I know ocean view would be too much to expect.  But I also don't want to be that close to the main road.


----------



## pedro47 (Sep 25, 2008)

My suggestion is OBX.  I dislike Va Becah because of the above same reasons.
True R&R can be found at OBX.   Now crowds can be found at OBX from June until September.  This year tourism at OBX were down between 15 to 20%.   Because of the high price of gasoline.


----------



## pcgirl54 (Sep 26, 2008)

I was at OBX last year at a different resort. OBBC I and II were down the road. It was from memory a small beach road not the larger hwy 12. I think the beach road was called Virginia Dare Rd. Was not  OBBC II across the street from OBBC I? Not all units face the ocean.

Really liked OBX. Each town is a little different. Great giant farmers markets a couple of towns north of OBX.


----------



## Don (Sep 26, 2008)

Carolinian said:


> Most people in eastern Virginia seem to prefer the OBX over their own beaches.


As a former Eastern Virginian, I can't quite vouch for that as far as day trips are concerned, anyway.  Locals usually go to Sand Bridge Beach at the south end of the city's coastline or north Va. Beach to avoid the resort area.  I didn't even like driving through the resort area during the summer.
IMHO, Va. Beach (resort area) is over rated.


----------



## pedro47 (Sep 26, 2008)

Don, Sandbridge is still the spot for locals in the summer months.  Do you remeber the Duck Inn in the Beach?  It is gone and a condo is being built on that location.


----------



## Don (Sep 27, 2008)

Yes I do.  There were threads posted during the same time it closed about it.  My uncle and aunt had a condo just down the road about 1/4 mile.


----------



## Carolinian (Sep 27, 2008)

pcgirl54 said:


> I was at OBX last year at a different resort. OBBC I and II were down the road. It was from memory a small beach road not the larger hwy 12. I think the beach road was called Virginia Dare Rd. Was not  OBBC II across the street from OBBC I? Not all units face the ocean.
> 
> Really liked OBX. Each town is a little different.

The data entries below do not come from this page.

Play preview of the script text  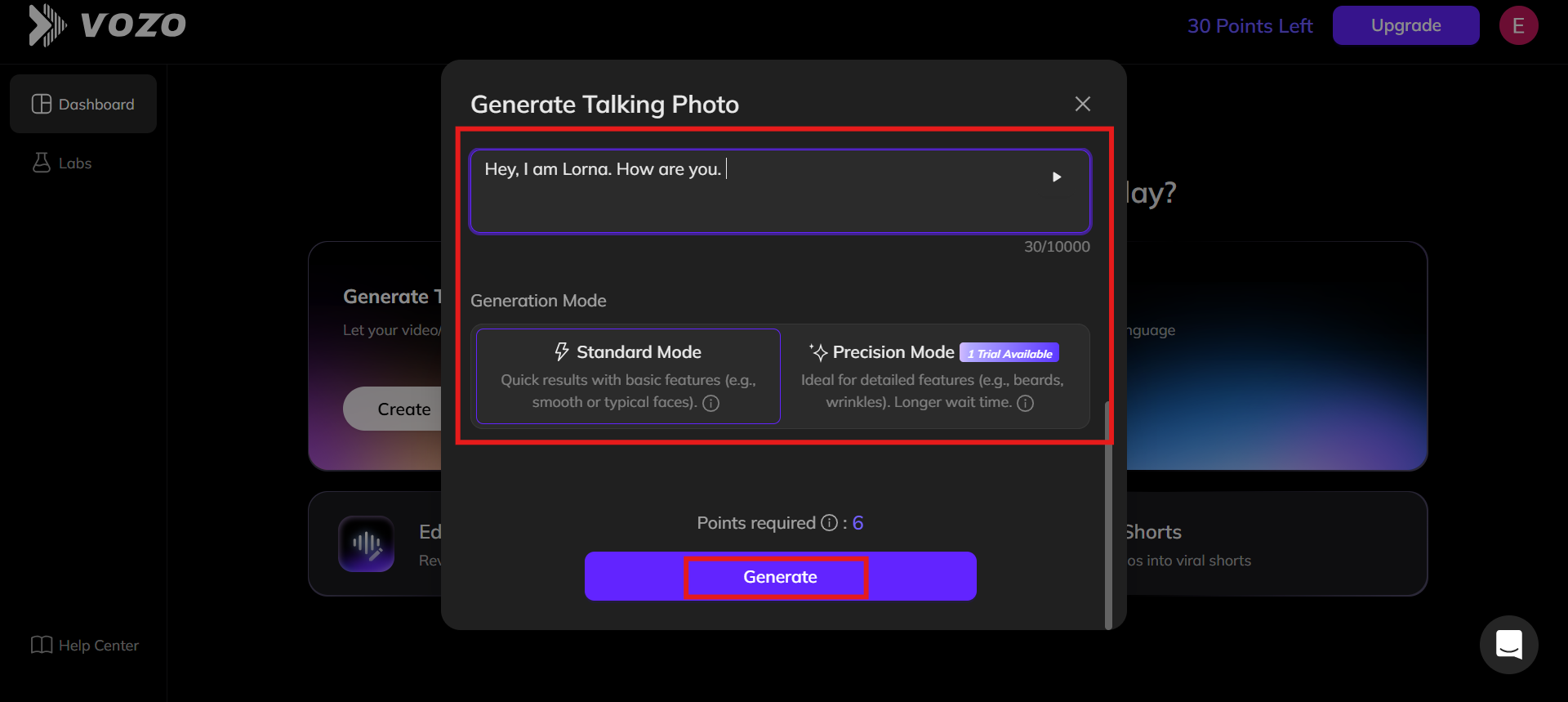[x=1057, y=177]
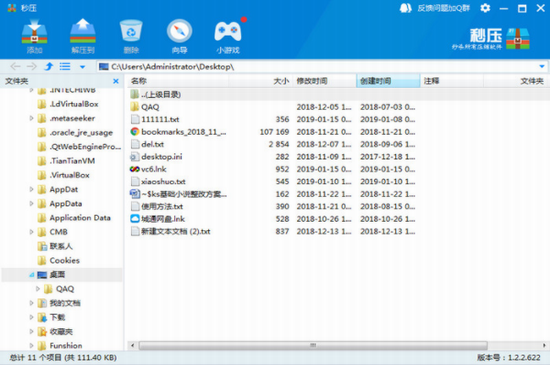Screen dimensions: 550x365
Task: Open the settings gear in the title bar
Action: click(x=485, y=8)
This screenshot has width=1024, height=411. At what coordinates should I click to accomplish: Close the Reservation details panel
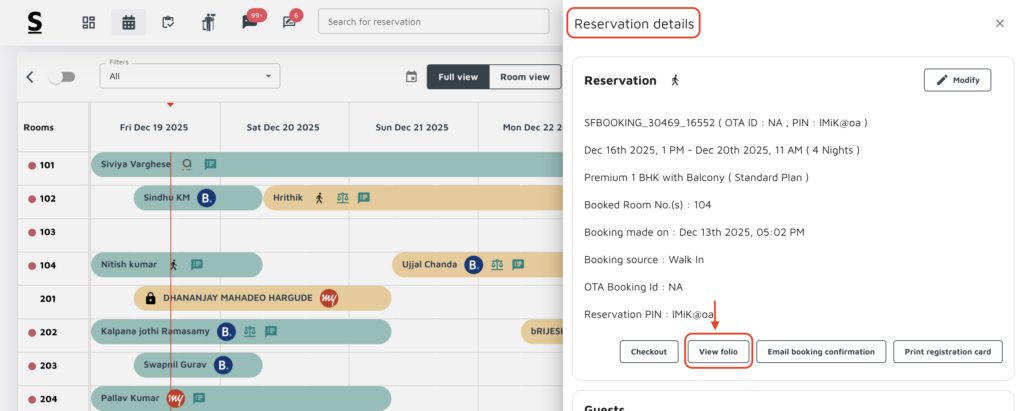click(x=999, y=24)
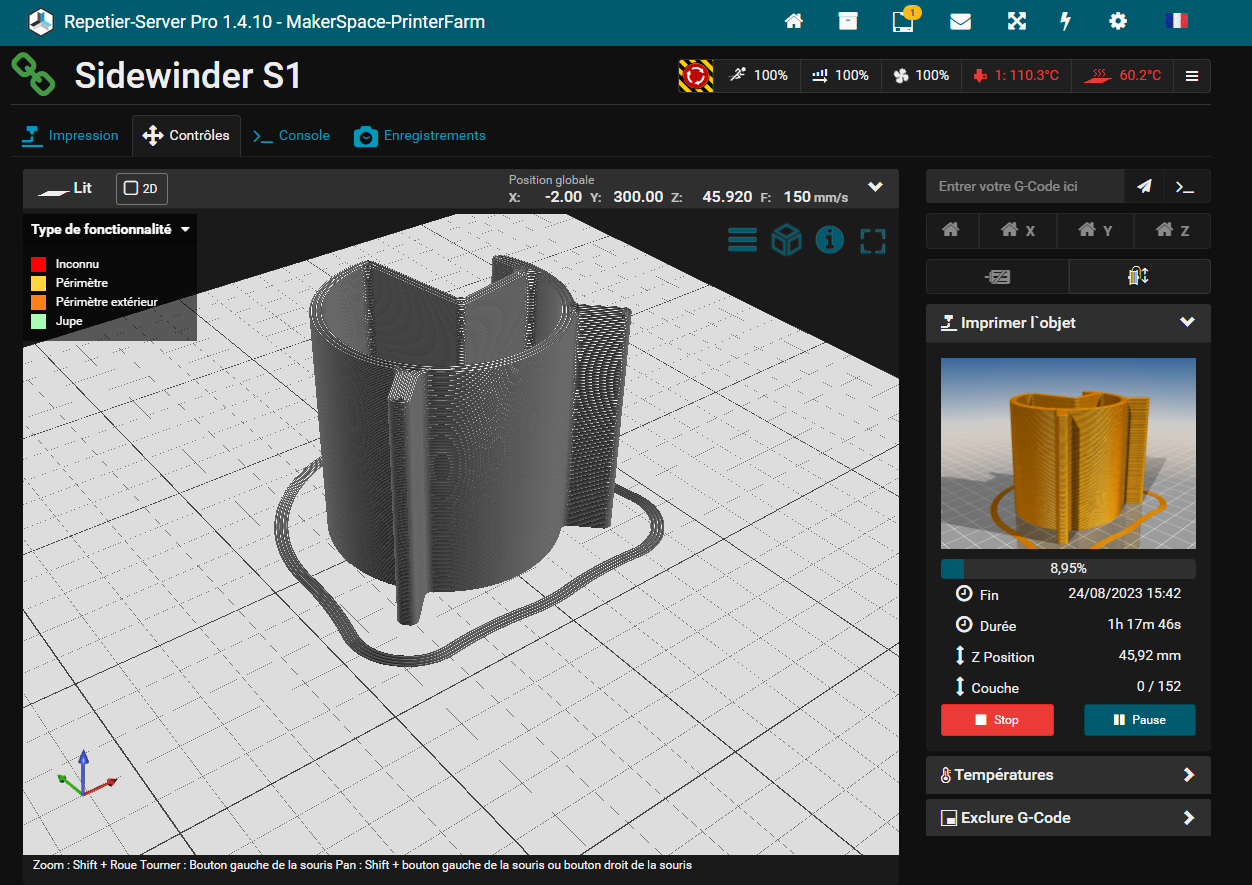Home the X axis
The height and width of the screenshot is (885, 1252).
(x=1017, y=230)
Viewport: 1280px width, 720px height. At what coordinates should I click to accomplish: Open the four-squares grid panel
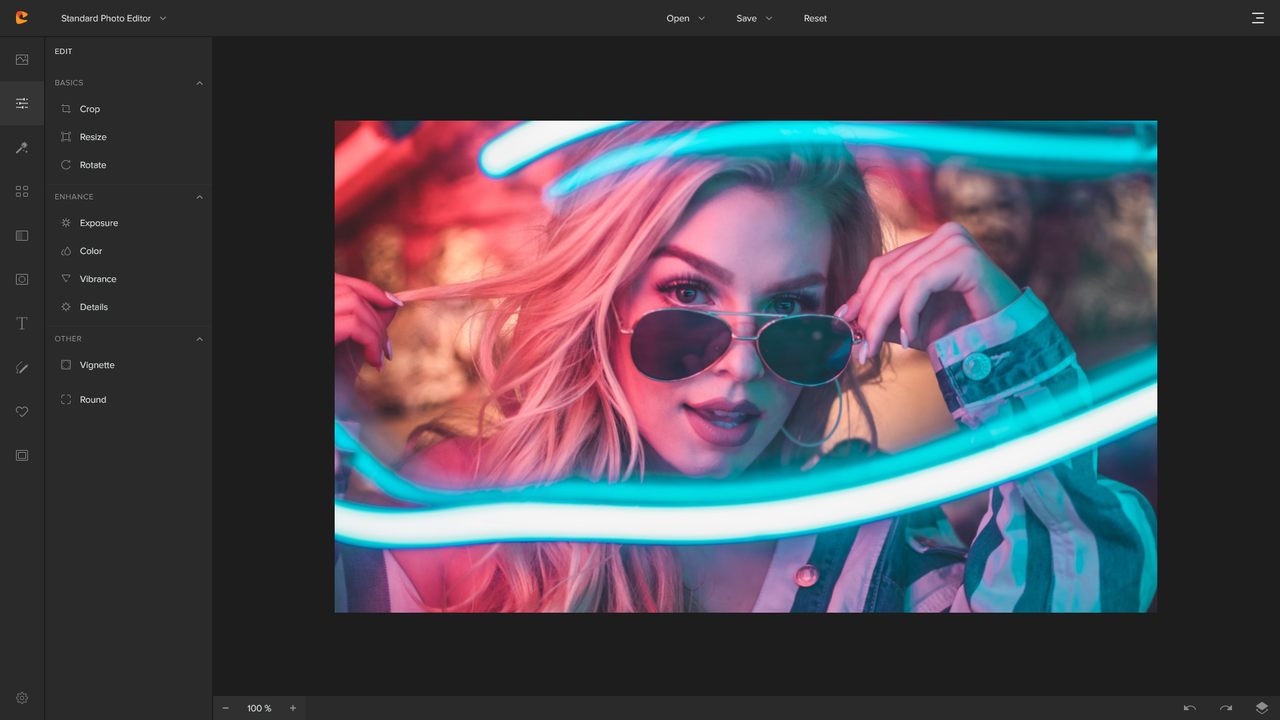[22, 191]
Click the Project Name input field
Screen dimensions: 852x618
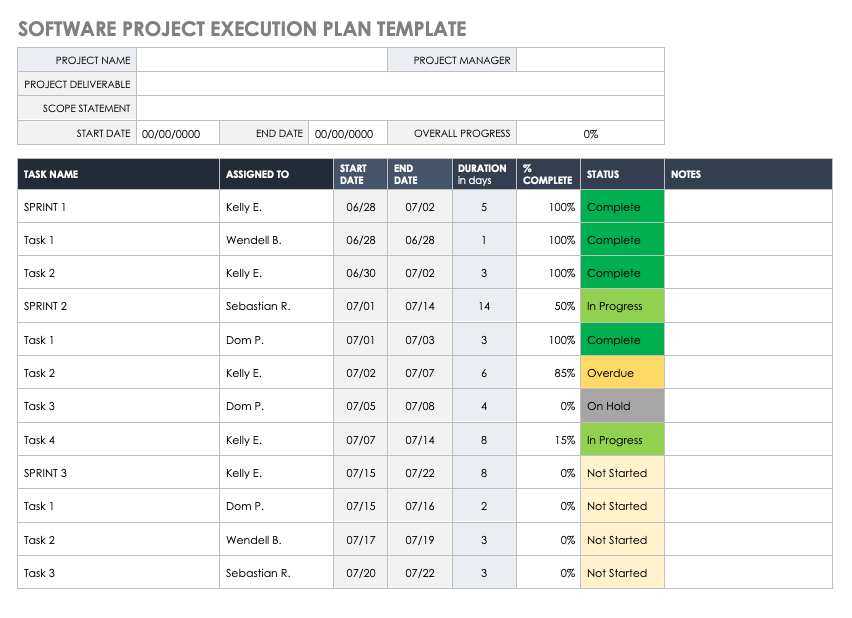(x=261, y=60)
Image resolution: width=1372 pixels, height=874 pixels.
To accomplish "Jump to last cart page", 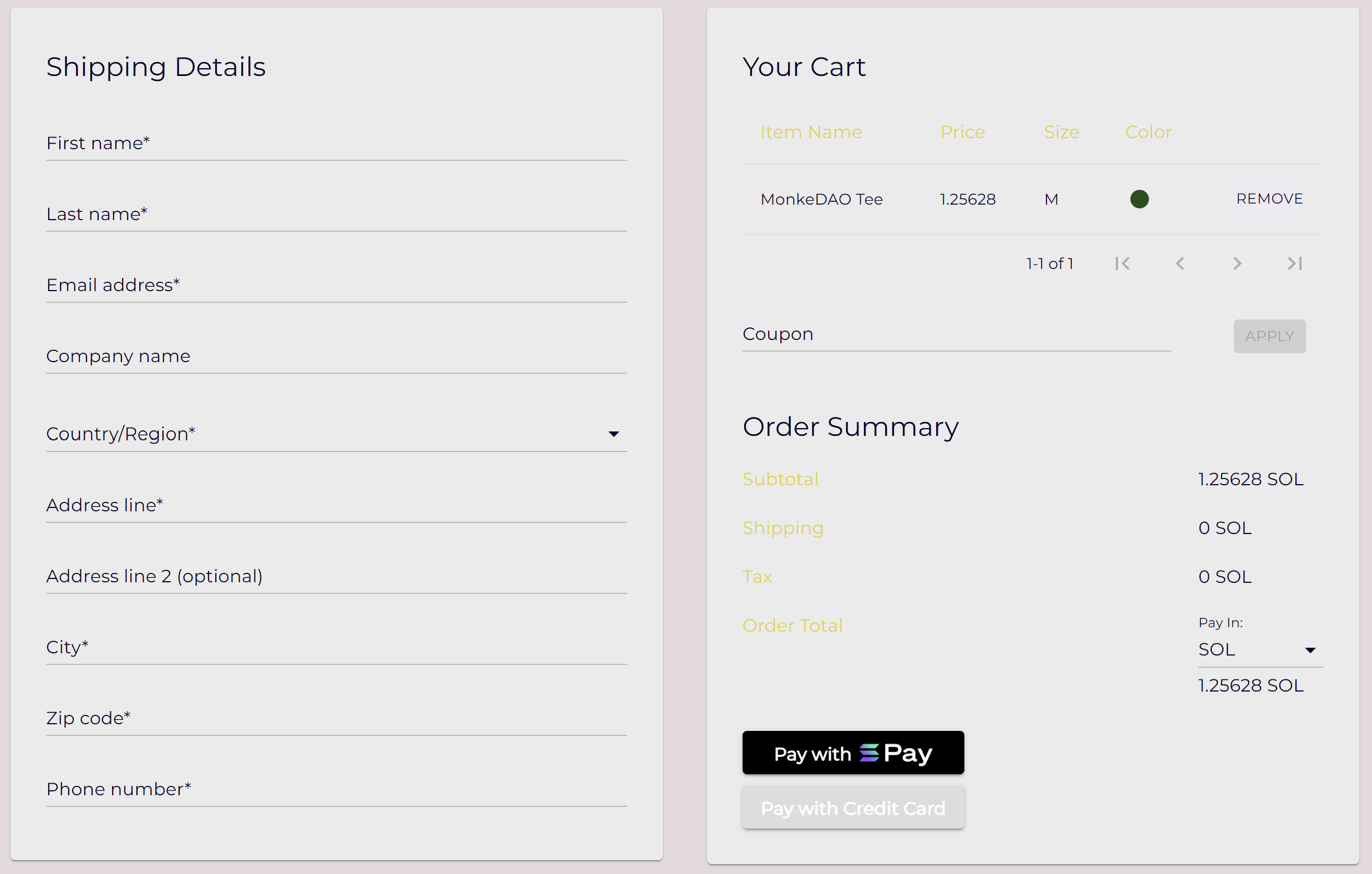I will point(1294,263).
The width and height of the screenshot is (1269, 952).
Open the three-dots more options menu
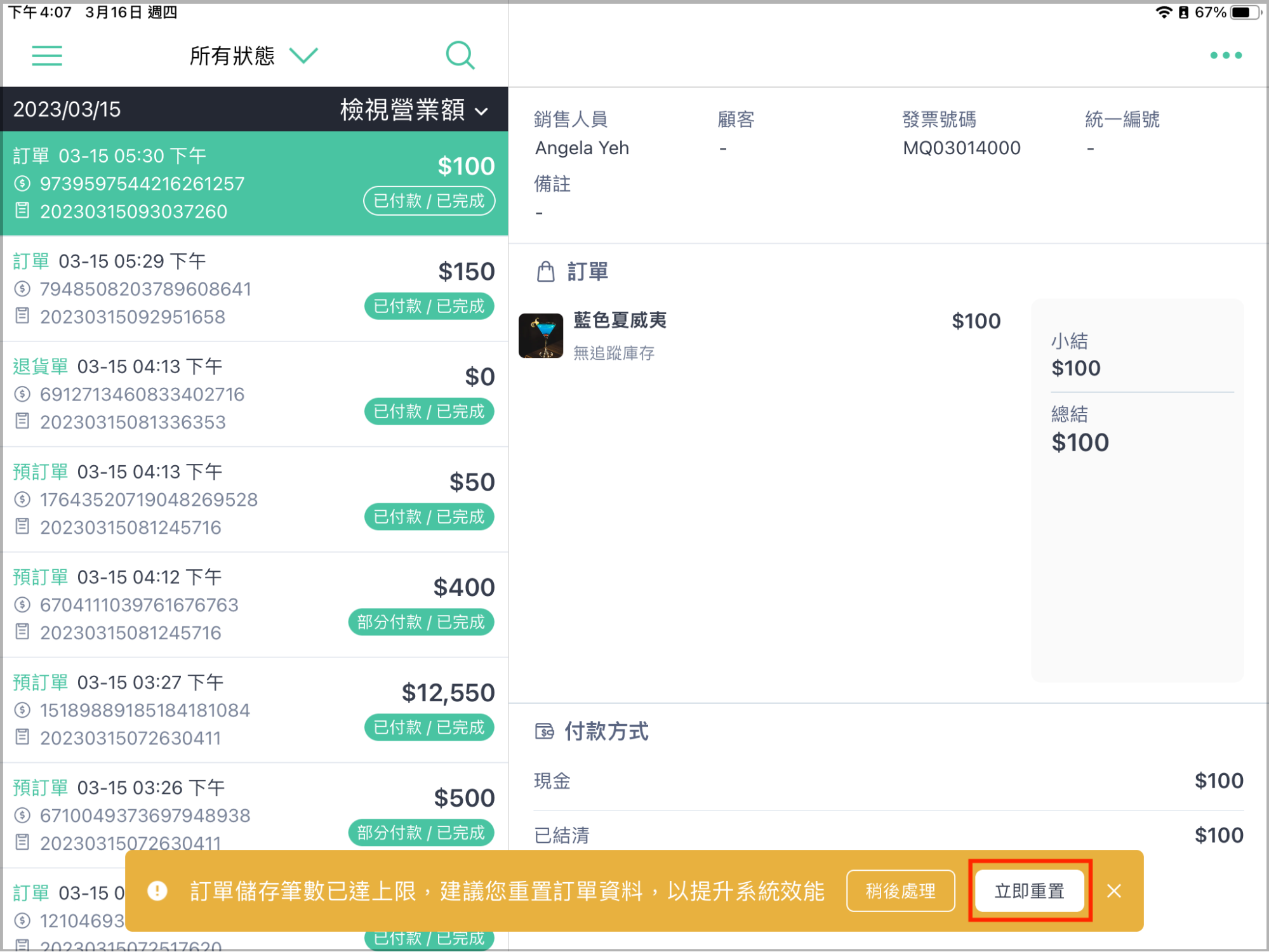point(1225,56)
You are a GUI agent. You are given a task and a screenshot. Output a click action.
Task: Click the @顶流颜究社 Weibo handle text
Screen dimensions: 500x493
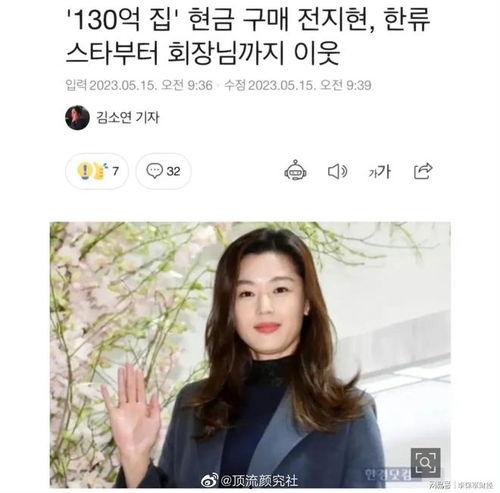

Great giant farmers markets a couple of towns north of OBX.



There are two north-south roads between Nags Head and Kitty Hawk, NC 12, known locally as ''the bypass'' which is four lanes and either 45 MPH or 50/55MPH, and Virginia Dare Trail, known locally as ''the beach road'' which is 2 lanes and 35MPH.  The main road with most of the traffic is NC 12, which is NOT the road these timeshare are on.


----------



## jfbookers (Nov 9, 2008)

*Or as Yogi supposedly said*

As to both "Nobody goes there anymore, It's too crowded."


----------



## PeelBoy (Nov 9, 2008)

If yours is a one bedroom Friday check in, your unit will be the one across the street, so you must walk like 5 minutes to the beach.  There is not much view there, like my unit is facing the parking lot.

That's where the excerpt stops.